[PROVIDED ENTRIES]
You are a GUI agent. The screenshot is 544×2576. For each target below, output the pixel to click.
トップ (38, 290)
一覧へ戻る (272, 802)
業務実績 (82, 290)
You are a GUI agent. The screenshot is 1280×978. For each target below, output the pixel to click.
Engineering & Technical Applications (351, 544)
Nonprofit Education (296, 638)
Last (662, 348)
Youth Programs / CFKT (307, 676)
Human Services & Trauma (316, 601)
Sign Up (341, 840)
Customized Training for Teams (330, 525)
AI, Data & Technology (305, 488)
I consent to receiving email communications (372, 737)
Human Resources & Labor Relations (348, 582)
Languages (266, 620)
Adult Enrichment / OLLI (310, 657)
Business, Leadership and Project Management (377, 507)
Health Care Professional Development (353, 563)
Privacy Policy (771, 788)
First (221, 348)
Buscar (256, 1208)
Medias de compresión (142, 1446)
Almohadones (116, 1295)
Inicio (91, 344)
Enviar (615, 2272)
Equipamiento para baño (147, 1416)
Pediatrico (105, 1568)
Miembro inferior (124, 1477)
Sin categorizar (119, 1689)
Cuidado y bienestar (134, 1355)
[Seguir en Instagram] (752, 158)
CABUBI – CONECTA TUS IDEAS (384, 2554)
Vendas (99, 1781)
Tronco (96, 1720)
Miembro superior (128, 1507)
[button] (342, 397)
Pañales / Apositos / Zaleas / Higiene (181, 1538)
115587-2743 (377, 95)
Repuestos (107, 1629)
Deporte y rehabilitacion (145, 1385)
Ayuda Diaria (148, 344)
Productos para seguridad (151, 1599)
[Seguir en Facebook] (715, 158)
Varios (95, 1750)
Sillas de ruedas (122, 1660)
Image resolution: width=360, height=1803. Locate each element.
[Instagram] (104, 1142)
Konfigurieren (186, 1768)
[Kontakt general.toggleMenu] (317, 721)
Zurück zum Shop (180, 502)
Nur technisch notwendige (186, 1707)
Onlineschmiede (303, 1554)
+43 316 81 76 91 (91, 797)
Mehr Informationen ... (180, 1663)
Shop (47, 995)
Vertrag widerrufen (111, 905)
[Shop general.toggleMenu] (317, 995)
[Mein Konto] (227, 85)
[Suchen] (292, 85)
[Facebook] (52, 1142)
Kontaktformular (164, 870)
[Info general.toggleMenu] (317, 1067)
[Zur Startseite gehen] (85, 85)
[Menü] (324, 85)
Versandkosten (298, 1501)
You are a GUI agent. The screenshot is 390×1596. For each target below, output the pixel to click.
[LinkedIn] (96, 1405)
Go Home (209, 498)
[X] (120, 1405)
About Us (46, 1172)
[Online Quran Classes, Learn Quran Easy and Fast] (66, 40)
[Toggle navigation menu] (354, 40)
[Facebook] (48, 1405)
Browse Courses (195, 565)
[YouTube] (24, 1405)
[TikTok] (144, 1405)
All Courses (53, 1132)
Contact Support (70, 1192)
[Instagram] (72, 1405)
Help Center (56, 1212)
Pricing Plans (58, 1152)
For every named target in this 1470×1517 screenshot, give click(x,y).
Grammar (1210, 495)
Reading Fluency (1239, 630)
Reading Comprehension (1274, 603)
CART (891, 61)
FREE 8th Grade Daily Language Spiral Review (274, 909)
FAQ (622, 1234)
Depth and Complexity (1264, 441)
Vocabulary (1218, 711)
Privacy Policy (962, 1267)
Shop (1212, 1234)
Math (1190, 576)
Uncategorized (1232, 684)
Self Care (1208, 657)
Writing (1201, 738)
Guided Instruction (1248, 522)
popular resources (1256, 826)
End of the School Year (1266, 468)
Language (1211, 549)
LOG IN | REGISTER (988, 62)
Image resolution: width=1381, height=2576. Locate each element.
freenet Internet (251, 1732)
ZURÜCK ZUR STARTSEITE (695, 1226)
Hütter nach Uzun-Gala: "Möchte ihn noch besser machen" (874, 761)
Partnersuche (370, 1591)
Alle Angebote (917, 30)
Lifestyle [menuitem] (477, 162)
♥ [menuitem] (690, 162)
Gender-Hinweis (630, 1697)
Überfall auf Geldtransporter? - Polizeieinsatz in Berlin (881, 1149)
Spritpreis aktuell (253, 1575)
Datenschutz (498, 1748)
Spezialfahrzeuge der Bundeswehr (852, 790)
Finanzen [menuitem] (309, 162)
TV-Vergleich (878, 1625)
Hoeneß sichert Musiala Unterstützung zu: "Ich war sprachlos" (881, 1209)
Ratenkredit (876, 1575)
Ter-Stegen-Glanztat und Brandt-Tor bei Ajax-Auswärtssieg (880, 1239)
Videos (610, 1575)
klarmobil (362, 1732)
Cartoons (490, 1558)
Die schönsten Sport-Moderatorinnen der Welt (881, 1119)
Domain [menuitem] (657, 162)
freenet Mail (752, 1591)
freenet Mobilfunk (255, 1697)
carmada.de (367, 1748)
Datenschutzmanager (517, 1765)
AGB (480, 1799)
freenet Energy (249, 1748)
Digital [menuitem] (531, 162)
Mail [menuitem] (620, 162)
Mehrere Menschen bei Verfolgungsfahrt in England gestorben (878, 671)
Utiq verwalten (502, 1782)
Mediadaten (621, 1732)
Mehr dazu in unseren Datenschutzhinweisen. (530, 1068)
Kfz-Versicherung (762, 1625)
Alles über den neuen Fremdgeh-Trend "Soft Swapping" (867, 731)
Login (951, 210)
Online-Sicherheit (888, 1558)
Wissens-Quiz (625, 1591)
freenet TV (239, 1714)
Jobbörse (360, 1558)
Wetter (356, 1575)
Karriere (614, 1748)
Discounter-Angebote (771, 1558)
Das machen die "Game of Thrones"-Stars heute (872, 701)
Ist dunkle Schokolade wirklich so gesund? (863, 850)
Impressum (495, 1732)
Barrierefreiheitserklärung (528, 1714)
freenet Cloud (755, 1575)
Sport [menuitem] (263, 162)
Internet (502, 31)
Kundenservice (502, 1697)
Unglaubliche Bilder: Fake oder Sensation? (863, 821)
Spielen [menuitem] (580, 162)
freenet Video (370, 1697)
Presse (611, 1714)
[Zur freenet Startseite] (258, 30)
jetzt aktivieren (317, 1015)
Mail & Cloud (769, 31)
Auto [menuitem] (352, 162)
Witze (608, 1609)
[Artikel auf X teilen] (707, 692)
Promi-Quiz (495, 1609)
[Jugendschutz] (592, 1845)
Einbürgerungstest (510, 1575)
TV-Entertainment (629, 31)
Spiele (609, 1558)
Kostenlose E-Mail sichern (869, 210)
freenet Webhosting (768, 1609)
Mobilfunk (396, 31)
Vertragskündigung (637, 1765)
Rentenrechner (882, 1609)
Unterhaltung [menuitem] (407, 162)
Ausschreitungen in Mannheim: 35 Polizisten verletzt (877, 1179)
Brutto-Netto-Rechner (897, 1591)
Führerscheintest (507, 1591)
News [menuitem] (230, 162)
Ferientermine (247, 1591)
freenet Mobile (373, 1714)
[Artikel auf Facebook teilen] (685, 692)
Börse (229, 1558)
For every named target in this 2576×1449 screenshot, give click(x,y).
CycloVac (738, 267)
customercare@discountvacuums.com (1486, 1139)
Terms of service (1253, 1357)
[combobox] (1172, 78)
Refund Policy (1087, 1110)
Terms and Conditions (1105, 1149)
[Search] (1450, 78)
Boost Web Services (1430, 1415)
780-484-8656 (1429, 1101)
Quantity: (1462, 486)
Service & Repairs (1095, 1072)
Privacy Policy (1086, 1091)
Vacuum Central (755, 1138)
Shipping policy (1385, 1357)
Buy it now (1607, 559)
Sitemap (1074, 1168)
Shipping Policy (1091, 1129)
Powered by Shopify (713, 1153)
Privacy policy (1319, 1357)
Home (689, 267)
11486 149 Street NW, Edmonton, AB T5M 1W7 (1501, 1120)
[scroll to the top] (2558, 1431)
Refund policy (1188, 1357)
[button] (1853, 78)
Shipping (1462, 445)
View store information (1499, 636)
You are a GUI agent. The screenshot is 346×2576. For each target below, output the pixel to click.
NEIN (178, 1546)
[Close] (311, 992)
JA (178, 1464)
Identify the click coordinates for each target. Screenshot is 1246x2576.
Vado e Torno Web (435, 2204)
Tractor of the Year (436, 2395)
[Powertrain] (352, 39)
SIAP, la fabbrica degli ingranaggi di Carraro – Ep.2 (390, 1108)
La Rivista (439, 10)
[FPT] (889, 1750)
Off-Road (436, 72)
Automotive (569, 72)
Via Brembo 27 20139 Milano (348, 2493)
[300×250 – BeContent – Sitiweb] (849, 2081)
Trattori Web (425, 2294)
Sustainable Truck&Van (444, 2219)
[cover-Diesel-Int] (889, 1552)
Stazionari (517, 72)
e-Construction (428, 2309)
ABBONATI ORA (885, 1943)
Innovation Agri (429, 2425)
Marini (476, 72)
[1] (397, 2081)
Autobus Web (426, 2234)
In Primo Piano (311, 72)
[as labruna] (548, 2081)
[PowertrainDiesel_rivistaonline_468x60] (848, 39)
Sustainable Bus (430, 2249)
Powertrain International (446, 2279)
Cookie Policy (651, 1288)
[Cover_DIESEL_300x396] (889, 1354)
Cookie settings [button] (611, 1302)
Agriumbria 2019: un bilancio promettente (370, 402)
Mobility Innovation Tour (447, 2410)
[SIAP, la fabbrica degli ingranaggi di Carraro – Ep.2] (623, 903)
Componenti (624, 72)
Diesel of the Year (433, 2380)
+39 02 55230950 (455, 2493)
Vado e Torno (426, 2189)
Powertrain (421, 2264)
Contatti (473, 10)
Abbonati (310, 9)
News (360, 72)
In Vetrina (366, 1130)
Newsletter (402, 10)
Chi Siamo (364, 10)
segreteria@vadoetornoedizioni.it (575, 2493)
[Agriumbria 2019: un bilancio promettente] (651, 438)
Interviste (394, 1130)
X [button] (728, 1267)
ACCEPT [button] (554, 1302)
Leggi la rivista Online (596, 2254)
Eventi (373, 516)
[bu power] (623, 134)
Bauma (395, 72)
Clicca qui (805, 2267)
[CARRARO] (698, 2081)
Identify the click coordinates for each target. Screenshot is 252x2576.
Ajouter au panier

[TASK OBJECTIVE] Work out how many lines of the material above contain the word "SIAP", then give only that figure.

[RESPONSE FOR THIS EXERCISE] 2